About the Artist


Award-winning writer/performer Lan Tran (pronounced "lon tran") has more library cards than credit cards, loves traveling to places where you're not supposed to drink the water, and knows how to jimmy a parking meter. Her work has been featured on NPR and presented at numerous off-Broadway theaters, New York City Hall, the Walt Disney Concert Hall's REDCAT Theater, the Ford Theatre, and universities across the country. Lan's first solo show, 'How to Unravel Your Family," played to a sold-out audience in the Lincoln Center Theater-sponsored American Living Room Festival. She has published fiction, creative nonfiction, and poetry in literary journals and, most recently, "Lone Stars," a tale about her Vietnamese-Texan upbringing in Waking Up American (Seal Press, 2005) and Falling Backwards: Stories of Fathers and Daughters (Hourglass Books, 2004). She is a 2005 recipient of the PEN/Rosenthal Fellowship, was a finalist for the Heideman award, a recipient of the York Prize as well as residency fellowships from Hedgebrook, the Ragdale Foundation, the Vermont Studio Center and the Virginia Center for the Creative Arts.

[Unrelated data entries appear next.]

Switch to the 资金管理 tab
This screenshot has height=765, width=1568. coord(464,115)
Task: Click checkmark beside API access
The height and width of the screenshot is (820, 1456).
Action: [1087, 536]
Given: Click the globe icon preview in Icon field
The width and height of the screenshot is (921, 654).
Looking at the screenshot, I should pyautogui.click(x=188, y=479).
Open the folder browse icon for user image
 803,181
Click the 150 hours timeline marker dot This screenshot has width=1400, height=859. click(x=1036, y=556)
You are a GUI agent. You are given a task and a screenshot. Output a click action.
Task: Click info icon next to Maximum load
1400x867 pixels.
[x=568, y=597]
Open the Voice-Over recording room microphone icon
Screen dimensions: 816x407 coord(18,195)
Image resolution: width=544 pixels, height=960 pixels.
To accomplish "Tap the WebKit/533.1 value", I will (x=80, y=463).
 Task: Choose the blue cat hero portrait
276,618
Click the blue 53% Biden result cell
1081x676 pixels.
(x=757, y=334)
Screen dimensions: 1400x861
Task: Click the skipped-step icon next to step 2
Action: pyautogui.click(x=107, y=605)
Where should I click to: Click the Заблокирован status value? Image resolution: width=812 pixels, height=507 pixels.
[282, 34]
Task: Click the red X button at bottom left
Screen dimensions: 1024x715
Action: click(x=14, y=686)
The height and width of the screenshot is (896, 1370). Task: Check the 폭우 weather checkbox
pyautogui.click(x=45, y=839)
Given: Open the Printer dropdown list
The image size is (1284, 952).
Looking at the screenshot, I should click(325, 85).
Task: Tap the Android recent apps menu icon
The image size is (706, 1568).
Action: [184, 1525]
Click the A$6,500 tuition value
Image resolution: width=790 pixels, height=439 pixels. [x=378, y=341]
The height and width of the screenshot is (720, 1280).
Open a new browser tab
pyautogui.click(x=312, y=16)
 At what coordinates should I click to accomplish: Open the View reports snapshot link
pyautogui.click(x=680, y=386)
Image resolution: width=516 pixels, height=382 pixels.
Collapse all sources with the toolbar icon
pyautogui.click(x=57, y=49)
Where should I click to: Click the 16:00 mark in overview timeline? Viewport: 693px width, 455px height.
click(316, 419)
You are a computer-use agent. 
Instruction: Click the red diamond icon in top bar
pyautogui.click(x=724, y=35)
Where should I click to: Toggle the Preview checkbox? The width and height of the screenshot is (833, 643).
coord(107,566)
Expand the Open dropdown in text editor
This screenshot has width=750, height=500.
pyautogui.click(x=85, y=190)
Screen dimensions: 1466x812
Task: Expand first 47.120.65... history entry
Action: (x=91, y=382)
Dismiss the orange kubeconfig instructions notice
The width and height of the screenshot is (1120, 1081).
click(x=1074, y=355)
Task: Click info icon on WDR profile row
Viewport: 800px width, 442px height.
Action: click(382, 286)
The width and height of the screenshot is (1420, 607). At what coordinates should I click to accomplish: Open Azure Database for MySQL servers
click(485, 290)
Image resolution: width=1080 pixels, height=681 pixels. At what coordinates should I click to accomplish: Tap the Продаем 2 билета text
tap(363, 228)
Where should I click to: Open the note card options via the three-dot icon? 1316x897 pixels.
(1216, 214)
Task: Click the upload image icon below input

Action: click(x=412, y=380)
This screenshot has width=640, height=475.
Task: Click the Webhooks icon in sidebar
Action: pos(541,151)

The off-Broadway premiere of Lan's latest solo show "Elevator/Sex" at the West End Theatre was deemed "moving and provocative" by NY Arts Magazine. "Elevator/Sex" which emotionally links the experiences of 9/11 survivors with those who have been sexually abused, follows five individuals. What do a pickpocket, immigrant mother, professional hugger, surfer, and bridesmaid have in common? In relating their stories--at times horrific, at others oddly humorous--ultimately a message of hope is conveyed. Inspired by her own experiences living in New York during 9/11 and working with sexual abuse survivors, Lan wrote the show choosing not to focus on the traumas themselves but on their aftereffects. "Similar to how knee-jerk reactions to 9/11—the racism, religious persecution, and war-mongering—have perpetuated our wounds, so too can the trauma of sexual abuse persist in haunting its survivors. Unless we consciously choose otherwise, we continue reacting to and relating to others as if we are still being victimized—which is ultimately self-defeating," she says. "9/11 and sexual abuse were inflicted upon us but what happens afterwards we ourselves choose."